Keempat, persoalan pembiayaan lewat jual beli murabahah perbankan. Apakah juga mau turut disertakan dalam proses restrukturisasi? Jual beli murabahah dgn jalur jual beli kredit atau jual beli tempo sejatinya tak menyimpan unsur kerugian ditanggung bersama antara nasabah dan perbankan. Jual beli murabahah merupakan mutlak tanggungan nasabah. Namun, menimbang konstituen produk pembiayaan ini umumnya berjumlah paling besar di dunia perbankan dan sekaligus masyarakat kecil penggunanya, apakah dibenarkan apabila perlu restrukturisasi pembiayaan? Dan atas dasar apa? 

Keempat persoalan terakhir merupakan bagian dari kasus kasuistik efek bencana terhadap lembaga keuangan syariah. Keempat-empatnya memerlukan solusi bersama dgn menimbang segi tata aturan syariah dan menimbang kondisi bencana. Tidak hanya nasabah yg menjadi korban yg mengalami resiko kehilangan harta benda dan nyawa, mau tetapi aset perbankan yg berada di wilayah / lokasi bencana juga turut musnah dan hilang. Komprehensifitas tindakan dan penanganan nasabah mutlak menjadi bahan pertimbangan bagi pemerintah. Dalam kesempatan mendatang, insyaallah penulis mau menyabilan bahasan terkait dgn hal ini. Wallahu a’lam bish shawab.

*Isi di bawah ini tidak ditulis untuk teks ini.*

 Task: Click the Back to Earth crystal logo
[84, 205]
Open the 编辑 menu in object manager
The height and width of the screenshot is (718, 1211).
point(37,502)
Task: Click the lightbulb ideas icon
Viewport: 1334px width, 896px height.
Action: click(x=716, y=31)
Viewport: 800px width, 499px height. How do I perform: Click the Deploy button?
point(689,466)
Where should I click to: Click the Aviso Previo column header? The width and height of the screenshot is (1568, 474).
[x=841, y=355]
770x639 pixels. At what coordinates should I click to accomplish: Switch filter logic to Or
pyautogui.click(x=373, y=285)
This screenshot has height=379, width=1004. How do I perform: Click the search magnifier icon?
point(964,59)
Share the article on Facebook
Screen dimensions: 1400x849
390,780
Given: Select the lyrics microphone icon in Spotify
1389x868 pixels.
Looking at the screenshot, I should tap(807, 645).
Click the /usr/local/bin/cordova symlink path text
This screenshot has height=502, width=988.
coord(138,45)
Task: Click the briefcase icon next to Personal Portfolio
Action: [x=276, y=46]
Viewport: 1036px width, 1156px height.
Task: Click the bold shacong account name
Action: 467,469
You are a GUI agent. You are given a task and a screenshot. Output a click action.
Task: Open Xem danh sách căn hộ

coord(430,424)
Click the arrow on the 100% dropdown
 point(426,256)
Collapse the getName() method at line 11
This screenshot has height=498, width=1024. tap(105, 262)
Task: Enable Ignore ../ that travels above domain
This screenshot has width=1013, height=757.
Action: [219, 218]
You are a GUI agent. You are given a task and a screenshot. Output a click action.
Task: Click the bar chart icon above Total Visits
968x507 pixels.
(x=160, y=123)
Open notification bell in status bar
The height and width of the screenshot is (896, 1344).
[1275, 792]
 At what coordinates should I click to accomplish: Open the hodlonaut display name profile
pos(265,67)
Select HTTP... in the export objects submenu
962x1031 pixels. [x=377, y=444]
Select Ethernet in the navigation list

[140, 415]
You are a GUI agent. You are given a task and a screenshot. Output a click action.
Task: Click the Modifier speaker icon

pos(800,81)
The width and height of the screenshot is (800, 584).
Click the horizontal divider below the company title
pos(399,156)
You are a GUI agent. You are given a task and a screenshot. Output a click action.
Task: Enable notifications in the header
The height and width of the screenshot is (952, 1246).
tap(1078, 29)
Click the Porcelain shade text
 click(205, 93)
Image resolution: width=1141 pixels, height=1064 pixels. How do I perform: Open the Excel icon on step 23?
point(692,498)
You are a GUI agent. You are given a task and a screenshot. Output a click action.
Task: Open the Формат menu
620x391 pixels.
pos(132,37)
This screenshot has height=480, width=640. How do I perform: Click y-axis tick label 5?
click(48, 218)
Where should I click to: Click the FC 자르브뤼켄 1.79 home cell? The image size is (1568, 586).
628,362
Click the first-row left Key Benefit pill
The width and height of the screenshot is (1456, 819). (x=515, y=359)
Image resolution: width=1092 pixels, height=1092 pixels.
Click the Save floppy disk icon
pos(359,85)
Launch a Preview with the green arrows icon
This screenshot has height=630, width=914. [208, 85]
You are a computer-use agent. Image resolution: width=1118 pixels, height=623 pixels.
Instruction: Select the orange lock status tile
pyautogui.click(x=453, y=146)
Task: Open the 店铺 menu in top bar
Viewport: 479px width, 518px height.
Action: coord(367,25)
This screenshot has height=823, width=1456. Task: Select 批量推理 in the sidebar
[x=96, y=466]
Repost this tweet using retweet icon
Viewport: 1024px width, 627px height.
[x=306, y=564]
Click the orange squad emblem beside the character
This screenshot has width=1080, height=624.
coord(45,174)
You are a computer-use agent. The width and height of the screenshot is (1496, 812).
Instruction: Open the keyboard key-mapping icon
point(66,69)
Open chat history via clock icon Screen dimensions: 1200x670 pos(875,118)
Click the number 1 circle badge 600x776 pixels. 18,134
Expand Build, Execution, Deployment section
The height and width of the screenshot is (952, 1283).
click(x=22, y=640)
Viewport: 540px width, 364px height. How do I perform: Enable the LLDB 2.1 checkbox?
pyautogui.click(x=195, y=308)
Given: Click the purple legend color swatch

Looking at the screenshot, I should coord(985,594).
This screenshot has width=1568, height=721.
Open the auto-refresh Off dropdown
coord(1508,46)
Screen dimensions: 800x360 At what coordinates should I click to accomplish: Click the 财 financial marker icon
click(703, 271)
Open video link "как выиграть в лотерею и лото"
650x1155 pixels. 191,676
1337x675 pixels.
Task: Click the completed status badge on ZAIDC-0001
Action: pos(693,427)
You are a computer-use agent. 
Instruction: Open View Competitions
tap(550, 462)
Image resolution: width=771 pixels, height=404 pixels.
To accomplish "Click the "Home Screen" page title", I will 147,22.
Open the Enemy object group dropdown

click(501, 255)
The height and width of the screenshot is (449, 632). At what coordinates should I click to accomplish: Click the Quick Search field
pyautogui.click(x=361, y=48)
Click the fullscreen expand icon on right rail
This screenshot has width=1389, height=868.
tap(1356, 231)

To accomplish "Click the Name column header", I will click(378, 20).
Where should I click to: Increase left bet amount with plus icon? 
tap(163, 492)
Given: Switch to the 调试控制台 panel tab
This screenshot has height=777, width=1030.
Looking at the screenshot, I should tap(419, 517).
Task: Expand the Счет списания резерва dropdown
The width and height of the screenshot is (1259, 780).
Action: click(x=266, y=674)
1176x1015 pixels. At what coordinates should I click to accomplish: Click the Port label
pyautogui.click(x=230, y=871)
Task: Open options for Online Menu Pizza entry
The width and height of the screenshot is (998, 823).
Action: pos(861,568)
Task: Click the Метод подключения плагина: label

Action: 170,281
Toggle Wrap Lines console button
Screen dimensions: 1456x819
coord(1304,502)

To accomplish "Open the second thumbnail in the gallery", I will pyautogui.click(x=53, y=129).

Muhammad Syamsudin, Wakil Sekretaris Lembaga Bahtsul Masail PWNU Jawa Timur dan Pengasuh PP Hasan Jufri Putri, P. Bawean, Jatim





Uncategorized

Leave a Reply

Your email address will not be published. Required fields are marked *

This site uses Akismet to reduce spam. Learn how your comment data is processed.